Yet though Greek played an important role in Tolkien's education, and ultimately assumed a permanent place in his imagination, his love of philology (the study of linguistic change) was sparked by a teacher at King Edward's who introduced Tolkien and his classmates to Chaucer and Middle English. Carpenter observes that the teacher's recitation of Chaucer in the original Middle English "was a revelation, and [Tolkien] determined to learn more about the history of the [English] language." King Edward's curriculum focused on the study of Latin and Greek, and therefore it prepared Tolkien for a lifetime of study in other languages.

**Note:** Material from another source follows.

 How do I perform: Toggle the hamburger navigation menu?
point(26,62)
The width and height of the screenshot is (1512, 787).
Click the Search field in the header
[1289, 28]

He never forgot the Classics, though he is seldom associated with them any more.
Tolkien's transition from the study of Greek and Latin Classics to the study of Gothic, Anglo-Saxon, Finnish, and other languages really began when he attended Oxford University. There he was introduced to new influences and he committed himself to the Philological field. But Tolkien credited the nearly two years he spent working on the Oxford English Dictionary in 1919 and 1920 with honing his linguistic skills more than any other phase in his life. The OED is famous for taking English words back as far as they can go. Modern English, like all European languages, extends back several thousand years through many periods of change. The earliest language common to all the European peoples is Indo-European (and it's also common to non-European peoples, including Iranians, Indians, and a few other groups). Many of the OED entries include (postulated) Indo-European and intermediate (ex.: proto-Germanic) roots.
While "The Fall of Gondolin" proved to be the first of Tolkien's Greek-inspired myths, Carpenter tells us that at the time Tolkien was working on the Oxford English Dictionary, he "began (on New Year's Day 1919) to keep a diary in which he recorded principal events and his thoughts on them. After starting it in ordinary handwriting he began instead to use a remarkable alphabet that he had just invented, which looked like a mixture of Hebrew, Greek, and Pitman's shorthand. He soon decided to involve it with his mythology, and he named it 'The Alphabet of Rumil' after an elvish sage in his stories."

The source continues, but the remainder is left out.